The report listed alcohol and drugs as factors in the deadly accident.
The 32-foot Sea Vee, owned by Fernandez, hit the Government Cut jetty in Miami at a rate of 65.6 mph shortly after 3 a.m. September 25, said the report.
Fernandez along with the other two occupants on the boat – Eduardo Rivero, 25 and Emilio Macias 27 – were ejected from the boat.
Investigators made the conclusion that if Fernandez had survived the deadly crash there was sufficient evidence to charge him with more than one crime, including boating under the influence manslaughter; careless or reckless operation of a vessel; and vessel homicide.
The commission’s report included an exchange of text messages the night of the accident between Rivero and Fernandez’s girlfriend Maria Arias. She sent a text to Rivero that she and Fernandez had argued and asked that he take care of the star pitcher.
The text said that Fernandez had been drinking and is state of mind was not the best.

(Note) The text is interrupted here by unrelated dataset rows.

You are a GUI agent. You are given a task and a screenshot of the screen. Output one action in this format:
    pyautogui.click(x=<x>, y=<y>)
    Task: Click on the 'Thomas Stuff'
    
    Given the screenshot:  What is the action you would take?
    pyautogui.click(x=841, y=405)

When rescue personnel arrived at the scene of the accident Fernandez was found submerged underneath the boat pinned between a boulder and the boat’s t-top.
The body of Macias was found in a tidal pool submerged near the jetty. Rivero was submerged as well with his chest and head under a boulder. All three were pronounced dead at the accident scene.
Because of face trauma, Fernandez could not be identified through his driver’s license. Rescue personnel looked for photos of a tattoo on internet the pitcher had which had gears surrounding a baseball, as a means of identifying him. He also had an ID card from Major League Baseball in his wallet.
According to the commission’s report, Martiza Fernandez, the pitcher’s mother, was adamant that her son always was the driver of the boat. She said as well that she did not know her son to use drugs or drink heavily.